🤖 AI Summary
Existing text-to-image diffusion models struggle to precisely control both scene semantics and fine-grained emotional tone, largely due to the absence of a unified framework modeling affective dimensions and perceptual attributes. To address this limitation, this work introduces EmoScene, a large-scale dataset that establishes dual-space alignment between emotion—represented by continuous Valence-Arousal-Dominance (VAD) dimensions and discrete emotion labels—and scene-perception attributes, encompassing over 300 real-world scene categories and 1.2 million images. Building upon this dataset, the authors propose a lightweight, shallow cross-attention modulation mechanism that injects dual-space control signals into a frozen diffusion backbone, enabling efficient and emotionally controllable image generation. Experimental results demonstrate that dual-space supervision significantly enhances both emotional consistency and semantic controllability in generated images.
📝 Abstract
Text-to-image diffusion models have achieved high visual fidelity, yet precise control over scene semantics and fine-grained affective tone remains challenging. Human visual affect arises from the rapid integration of contextual meaning, including valence, arousal, and dominance, with perceptual cues such as color harmony, luminance contrast, texture variation, curvature, and spatial layout. However, current text-to-image models rarely represent affective and perceptual factors within a unified representation, which limits their ability to synthesize scenes with coherent and nuanced emotional intent. To address this gap, we construct EmoScene, a large-scale dual-space emotion dataset that jointly encodes affective dimensions and perceptual attributes, with contextual semantics provided as supporting annotations.

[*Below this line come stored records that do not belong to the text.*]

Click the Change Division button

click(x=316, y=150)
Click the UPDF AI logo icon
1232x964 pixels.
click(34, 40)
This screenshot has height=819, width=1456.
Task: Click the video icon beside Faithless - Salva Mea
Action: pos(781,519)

EmoScene contains 1.2M images across more than three hundred real-world scene categories, each annotated with discrete emotion labels, continuous VAD values, perceptual descriptors and textual captions. Multi-space analyses reveal how discrete emotions occupy the VAD space and how affect systematically correlates with scene-level perceptual factors. To benchmark EmoScene, we provide a lightweight reference baseline that injects dual-space controls into a frozen diffusion backbone via shallow cross-attention modulation, serving as a reproducible probe of affect controllability enabled by dual-space supervision.